Wednesday, 4 May 2022

Using Outer Hulls for Smoothing Vectorized Polygons

The electrons were hardly dry on the JTS Outer and Inner Polygon Hull post when another interesting use case popped up on GIS StackExchange.  The question was how to remove aliasing artifacts (AKA "jaggies") from polygons created by vectorizing raster data, with the condition that the result should contain the original polygon.  

A polygon for Vancouver Island vectorized from a coarse raster dataset.  Aliasing artifacts are obvious.

This problem is often handled by applying a simplification or smoothing process to the "jaggy" polygon boundary.  This works, as long as the process preserves polygonal topology (e.g. such as the JTS TopologyPreservingSimplifier). But generally this output of this process does not contain the input polygon, since the simplification/smoothing can alter the boundary inwards as well as outwards.  

Simplification using TopologyPreservingSimplifier with distance = 0.1.  Artifacts are removed, but the simplified polygon does not fully contain the original.

In contrast, the JTS Polygon Outer Hull algorithm is designed to do exactly what is required: it reduces the number of vertices, while guaranteeing that the input polygon is contained in the result.  It is essentially a simplification method which also preserves polygonal topology (using an area-based approach similar to the Visvalingham-Whyatt algorithm).

Outer Hull using vertex ratio = 0.25.  Artifacts are removed, and the original polygon is contained in the hull polygon.

Here's a real-world example, taken from the GADM dataset for administrative areas of Germany.  The coastline of the state of Mecklenburg-Vorpommern appears to have been derived from a raster, and thus exhibits aliasing artifacts.  Computing the outer hull with a fairly conservative parameter eliminates most of the artifacts, and ensures polygonal topology is preserved.

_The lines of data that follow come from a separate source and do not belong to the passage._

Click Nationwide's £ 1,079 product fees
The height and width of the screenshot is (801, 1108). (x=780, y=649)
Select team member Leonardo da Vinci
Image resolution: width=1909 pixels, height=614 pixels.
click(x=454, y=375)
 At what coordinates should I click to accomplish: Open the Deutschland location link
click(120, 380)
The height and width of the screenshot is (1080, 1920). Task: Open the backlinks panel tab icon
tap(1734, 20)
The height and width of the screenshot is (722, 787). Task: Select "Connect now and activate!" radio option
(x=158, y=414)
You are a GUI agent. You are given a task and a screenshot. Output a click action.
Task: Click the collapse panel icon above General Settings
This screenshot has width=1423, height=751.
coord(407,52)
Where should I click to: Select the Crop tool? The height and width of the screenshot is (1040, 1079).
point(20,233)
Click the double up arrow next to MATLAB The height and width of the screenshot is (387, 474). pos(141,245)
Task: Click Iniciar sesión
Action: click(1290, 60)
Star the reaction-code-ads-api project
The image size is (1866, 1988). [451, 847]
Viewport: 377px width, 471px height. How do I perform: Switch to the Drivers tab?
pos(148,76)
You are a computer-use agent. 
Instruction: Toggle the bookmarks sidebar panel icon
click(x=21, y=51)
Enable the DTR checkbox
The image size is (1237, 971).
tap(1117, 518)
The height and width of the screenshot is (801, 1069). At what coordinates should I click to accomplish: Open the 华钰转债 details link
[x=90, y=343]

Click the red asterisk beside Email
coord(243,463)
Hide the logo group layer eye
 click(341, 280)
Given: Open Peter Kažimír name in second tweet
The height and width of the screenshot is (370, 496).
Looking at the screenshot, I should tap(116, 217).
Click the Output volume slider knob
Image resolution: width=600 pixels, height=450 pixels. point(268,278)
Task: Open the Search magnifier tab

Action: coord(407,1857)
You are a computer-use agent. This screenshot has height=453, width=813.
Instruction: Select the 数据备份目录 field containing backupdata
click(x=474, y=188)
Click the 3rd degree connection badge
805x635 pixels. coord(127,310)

A portion of the coastline of Mecklenburg-Vorpommern showing aliasing artifacts.  The Outer Hull computed with vertex ratio = 0.25 eliminates most artifacts, and preserves the coastline topology.

Future Work

A potential issue for using Outer Hull as a smoothing technique is the choice of parameter value controlling the amount of change.  The algorithm provides two options: the ratio of reduction in the number of vertices, or the fraction of change in area allowed.  Both of these are scale-independent, and reflect natural goals for controlling simplification.  But neither relate directly to the goal of removing "stairstep" artifacts along the boundary.  This might be better specified via a distance-based parameter. The parameter value could then be determined based on the known artifact size (i.e. the resolution of the underlying grid).  Since the algorithm for Outer Hull is quite flexible, this should be feasible to implement.